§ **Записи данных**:
------------
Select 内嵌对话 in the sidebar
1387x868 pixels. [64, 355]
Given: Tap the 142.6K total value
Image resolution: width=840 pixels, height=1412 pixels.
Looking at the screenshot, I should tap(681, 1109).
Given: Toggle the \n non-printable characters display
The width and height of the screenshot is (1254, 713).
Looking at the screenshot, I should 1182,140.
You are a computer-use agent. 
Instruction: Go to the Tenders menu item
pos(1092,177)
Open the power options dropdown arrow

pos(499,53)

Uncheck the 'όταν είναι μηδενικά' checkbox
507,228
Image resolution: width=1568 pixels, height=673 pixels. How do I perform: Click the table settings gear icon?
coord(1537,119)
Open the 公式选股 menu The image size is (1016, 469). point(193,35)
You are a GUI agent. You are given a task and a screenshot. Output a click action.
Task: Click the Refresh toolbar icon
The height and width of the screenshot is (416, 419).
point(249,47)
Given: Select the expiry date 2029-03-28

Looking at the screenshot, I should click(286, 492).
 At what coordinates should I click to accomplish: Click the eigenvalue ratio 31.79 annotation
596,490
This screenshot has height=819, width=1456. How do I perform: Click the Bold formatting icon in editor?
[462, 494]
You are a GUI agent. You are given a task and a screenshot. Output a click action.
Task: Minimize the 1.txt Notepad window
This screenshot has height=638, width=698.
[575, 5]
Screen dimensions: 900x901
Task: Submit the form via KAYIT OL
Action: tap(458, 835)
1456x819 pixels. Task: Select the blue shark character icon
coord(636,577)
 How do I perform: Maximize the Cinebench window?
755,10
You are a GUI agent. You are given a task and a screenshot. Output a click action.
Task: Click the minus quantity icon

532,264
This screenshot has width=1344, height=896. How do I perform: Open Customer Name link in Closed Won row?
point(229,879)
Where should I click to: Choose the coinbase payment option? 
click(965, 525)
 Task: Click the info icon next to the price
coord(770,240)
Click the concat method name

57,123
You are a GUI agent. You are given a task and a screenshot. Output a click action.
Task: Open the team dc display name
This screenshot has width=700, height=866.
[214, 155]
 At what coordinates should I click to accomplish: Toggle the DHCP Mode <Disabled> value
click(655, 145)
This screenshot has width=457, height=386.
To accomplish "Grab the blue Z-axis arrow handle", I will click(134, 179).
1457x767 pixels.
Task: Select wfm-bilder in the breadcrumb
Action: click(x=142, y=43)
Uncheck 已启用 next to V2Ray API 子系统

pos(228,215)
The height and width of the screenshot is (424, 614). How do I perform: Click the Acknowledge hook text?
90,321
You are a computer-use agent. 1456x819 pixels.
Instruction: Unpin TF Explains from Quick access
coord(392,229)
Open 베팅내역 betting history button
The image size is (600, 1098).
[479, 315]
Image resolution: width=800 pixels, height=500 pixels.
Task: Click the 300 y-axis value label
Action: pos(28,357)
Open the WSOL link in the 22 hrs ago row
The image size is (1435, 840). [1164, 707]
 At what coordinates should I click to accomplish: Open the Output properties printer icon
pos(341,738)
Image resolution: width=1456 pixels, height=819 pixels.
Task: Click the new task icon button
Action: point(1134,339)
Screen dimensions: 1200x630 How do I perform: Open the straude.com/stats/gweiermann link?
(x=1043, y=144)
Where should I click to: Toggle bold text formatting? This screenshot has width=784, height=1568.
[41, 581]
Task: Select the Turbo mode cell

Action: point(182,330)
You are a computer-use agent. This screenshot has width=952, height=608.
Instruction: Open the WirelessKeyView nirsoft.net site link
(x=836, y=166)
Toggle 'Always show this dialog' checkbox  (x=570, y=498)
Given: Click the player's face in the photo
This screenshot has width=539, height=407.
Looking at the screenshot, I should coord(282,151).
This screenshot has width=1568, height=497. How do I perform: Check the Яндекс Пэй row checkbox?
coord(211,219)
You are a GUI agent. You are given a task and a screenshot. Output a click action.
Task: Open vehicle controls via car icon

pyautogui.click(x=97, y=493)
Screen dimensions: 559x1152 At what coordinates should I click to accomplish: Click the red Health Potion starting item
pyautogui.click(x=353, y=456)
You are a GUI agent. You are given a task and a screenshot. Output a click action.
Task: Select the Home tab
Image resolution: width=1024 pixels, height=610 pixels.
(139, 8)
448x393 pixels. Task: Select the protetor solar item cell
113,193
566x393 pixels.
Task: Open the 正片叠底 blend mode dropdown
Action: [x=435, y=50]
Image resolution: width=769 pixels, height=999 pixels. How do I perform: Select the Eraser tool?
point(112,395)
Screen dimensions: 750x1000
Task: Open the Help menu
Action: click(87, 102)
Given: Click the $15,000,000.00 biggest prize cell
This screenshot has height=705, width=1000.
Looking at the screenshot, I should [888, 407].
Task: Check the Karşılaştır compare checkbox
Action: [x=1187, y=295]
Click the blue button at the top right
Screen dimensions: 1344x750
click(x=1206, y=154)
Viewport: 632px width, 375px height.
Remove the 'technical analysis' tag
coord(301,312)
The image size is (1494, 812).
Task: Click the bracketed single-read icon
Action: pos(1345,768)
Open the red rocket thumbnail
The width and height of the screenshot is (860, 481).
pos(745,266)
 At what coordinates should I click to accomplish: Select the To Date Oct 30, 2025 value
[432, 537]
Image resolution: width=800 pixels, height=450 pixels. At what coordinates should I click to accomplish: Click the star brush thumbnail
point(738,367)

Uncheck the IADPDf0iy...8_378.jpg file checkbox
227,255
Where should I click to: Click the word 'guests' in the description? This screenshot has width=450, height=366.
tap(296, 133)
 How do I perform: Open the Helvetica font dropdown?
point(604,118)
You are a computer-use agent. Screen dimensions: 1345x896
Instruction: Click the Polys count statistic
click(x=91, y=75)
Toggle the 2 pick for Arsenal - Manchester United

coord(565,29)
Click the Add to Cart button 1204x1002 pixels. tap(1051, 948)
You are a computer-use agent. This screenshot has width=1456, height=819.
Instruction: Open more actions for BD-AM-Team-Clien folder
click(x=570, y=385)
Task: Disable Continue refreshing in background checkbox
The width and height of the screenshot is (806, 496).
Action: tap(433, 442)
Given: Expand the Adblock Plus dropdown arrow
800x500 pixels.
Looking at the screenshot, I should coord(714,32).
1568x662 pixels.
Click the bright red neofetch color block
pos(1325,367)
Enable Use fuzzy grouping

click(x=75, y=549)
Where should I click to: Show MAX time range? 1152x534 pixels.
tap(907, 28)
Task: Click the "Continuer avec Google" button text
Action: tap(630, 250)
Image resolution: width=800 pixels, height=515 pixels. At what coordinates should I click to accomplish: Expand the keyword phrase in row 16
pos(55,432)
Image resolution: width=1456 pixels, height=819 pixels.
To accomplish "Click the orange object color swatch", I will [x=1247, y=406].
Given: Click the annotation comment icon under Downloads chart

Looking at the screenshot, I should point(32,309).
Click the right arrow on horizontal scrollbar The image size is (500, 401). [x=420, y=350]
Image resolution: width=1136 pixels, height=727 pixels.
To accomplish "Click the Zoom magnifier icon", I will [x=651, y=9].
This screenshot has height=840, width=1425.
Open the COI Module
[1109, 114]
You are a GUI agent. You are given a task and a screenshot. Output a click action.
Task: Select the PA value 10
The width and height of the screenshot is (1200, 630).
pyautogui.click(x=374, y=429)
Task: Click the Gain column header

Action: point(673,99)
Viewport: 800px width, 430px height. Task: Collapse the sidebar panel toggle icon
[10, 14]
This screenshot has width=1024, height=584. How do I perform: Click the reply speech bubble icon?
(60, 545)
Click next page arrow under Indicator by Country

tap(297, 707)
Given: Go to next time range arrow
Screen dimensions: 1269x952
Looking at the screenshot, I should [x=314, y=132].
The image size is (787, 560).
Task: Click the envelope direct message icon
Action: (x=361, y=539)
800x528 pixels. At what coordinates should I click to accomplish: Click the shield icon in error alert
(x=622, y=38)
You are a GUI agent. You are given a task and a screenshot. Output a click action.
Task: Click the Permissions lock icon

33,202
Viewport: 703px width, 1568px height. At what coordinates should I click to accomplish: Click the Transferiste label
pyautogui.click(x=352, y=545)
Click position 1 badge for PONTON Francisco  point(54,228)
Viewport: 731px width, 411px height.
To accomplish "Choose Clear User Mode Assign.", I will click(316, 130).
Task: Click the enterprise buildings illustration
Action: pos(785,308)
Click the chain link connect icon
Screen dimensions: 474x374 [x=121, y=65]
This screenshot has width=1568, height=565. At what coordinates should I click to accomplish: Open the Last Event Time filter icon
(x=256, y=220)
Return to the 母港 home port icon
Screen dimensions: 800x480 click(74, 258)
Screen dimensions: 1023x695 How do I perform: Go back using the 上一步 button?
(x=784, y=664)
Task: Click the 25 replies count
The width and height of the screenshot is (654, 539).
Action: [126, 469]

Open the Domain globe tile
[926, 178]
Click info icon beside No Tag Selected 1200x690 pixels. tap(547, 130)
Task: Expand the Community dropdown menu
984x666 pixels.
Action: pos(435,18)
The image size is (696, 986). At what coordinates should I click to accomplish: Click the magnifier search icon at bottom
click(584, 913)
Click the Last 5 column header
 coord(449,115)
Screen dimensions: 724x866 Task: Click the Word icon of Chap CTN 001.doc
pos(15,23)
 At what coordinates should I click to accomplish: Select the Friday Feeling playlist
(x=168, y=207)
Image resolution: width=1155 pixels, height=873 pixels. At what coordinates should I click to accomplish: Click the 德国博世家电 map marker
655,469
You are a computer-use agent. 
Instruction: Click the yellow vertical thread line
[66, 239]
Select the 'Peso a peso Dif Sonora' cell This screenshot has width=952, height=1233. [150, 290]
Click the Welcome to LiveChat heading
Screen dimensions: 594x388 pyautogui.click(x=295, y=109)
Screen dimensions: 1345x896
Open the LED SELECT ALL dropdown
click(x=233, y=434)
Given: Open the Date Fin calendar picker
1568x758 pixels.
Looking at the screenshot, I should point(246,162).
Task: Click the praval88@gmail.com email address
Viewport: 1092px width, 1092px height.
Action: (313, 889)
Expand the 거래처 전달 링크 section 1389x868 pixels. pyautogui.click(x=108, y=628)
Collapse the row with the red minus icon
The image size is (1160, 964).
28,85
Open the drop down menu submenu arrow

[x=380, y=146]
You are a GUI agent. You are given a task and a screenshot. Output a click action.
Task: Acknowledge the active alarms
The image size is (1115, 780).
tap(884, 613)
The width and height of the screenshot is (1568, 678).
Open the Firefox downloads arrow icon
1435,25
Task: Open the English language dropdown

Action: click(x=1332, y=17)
------------
§ **Письменный запрос**:
Перенесите в таблицу Markdown со столбцами «№» и «Строка» строки листинга от строки с «Given: Click the player's face in the photo» до строки с «tap(296, 133)» включительно. Пустые строки не включайте.

§ **Полный вывод**:
| № | Строка |
|---|---|
| 1 | Given: Click the player's face in the photo |
| 2 | This screenshot has width=539, height=407. |
| 3 | Looking at the screenshot, I should coord(282,151). |
| 4 | This screenshot has width=1568, height=497. How do I perform: Check the Яндекс Пэй row checkbox? |
| 5 | coord(211,219) |
| 6 | You are a GUI agent. You are given a task and a screenshot. Output a click action. |
| 7 | Task: Open vehicle controls via car icon |
| 8 | pyautogui.click(x=97, y=493) |
| 9 | Screen dimensions: 559x1152 At what coordinates should I click to accomplish: Click the red Health Potion starting item |
| 10 | pyautogui.click(x=353, y=456) |
| 11 | You are a GUI agent. You are given a task and a screenshot. Output a click action. |
| 12 | Task: Select the Home tab |
| 13 | Image resolution: width=1024 pixels, height=610 pixels. |
| 14 | (139, 8) |
| 15 | 448x393 pixels. Task: Select the protetor solar item cell |
| 16 | 113,193 |
| 17 | 566x393 pixels. |
| 18 | Task: Open the 正片叠底 blend mode dropdown |
| 19 | Action: [x=435, y=50] |
| 20 | Image resolution: width=769 pixels, height=999 pixels. How do I perform: Select the Eraser tool? |
| 21 | point(112,395) |
| 22 | Screen dimensions: 750x1000 |
| 23 | Task: Open the Help menu |
| 24 | Action: click(87, 102) |
| 25 | Given: Click the $15,000,000.00 biggest prize cell |
| 26 | This screenshot has height=705, width=1000. |
| 27 | Looking at the screenshot, I should [888, 407]. |
| 28 | Task: Check the Karşılaştır compare checkbox |
| 29 | Action: [x=1187, y=295] |
| 30 | Click the blue button at the top right |
| 31 | Screen dimensions: 1344x750 |
| 32 | click(x=1206, y=154) |
| 33 | Viewport: 632px width, 375px height. |
| 34 | Remove the 'technical analysis' tag |
| 35 | coord(301,312) |
| 36 | The image size is (1494, 812). |
| 37 | Task: Click the bracketed single-read icon |
| 38 | Action: pos(1345,768) |
| 39 | Open the red rocket thumbnail |
| 40 | The width and height of the screenshot is (860, 481). |
| 41 | pos(745,266) |
| 42 |  At what coordinates should I click to accomplish: Select the To Date Oct 30, 2025 value |
| 43 | [432, 537] |
| 44 | Image resolution: width=800 pixels, height=450 pixels. At what coordinates should I click to accomplish: Click the star brush thumbnail |
| 45 | point(738,367) |
| 46 | Uncheck the IADPDf0iy...8_378.jpg file checkbox |
| 47 | 227,255 |
| 48 | Where should I click to: Click the word 'guests' in the description? This screenshot has width=450, height=366. |
| 49 | tap(296, 133) |